→ Goal: Copy out the text lines of each item below word for word, and leave the pictures out of your answer.

— begin Material for this exercise —

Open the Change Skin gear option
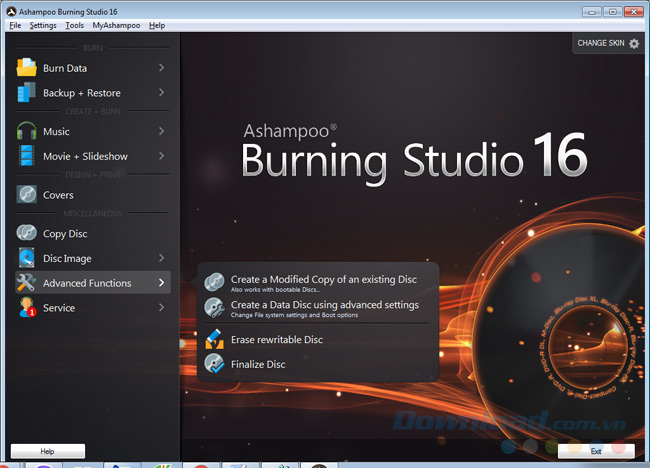(x=633, y=44)
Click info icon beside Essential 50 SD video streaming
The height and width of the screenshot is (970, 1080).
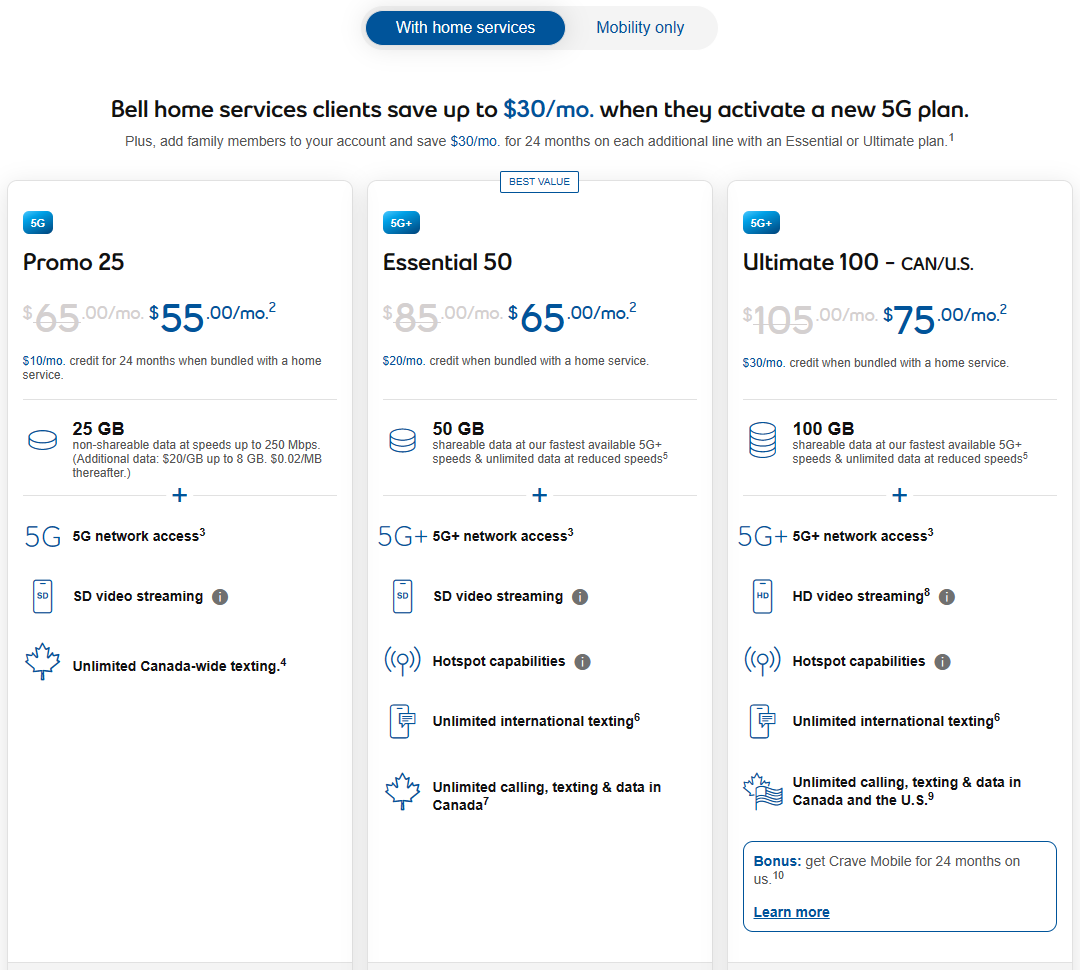(580, 597)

— end Material for this exercise —

→ Response for this exercise:
Open the Change Skin gear option
(x=633, y=44)
Click info icon beside Essential 50 SD video streaming
The height and width of the screenshot is (970, 1080).
(580, 597)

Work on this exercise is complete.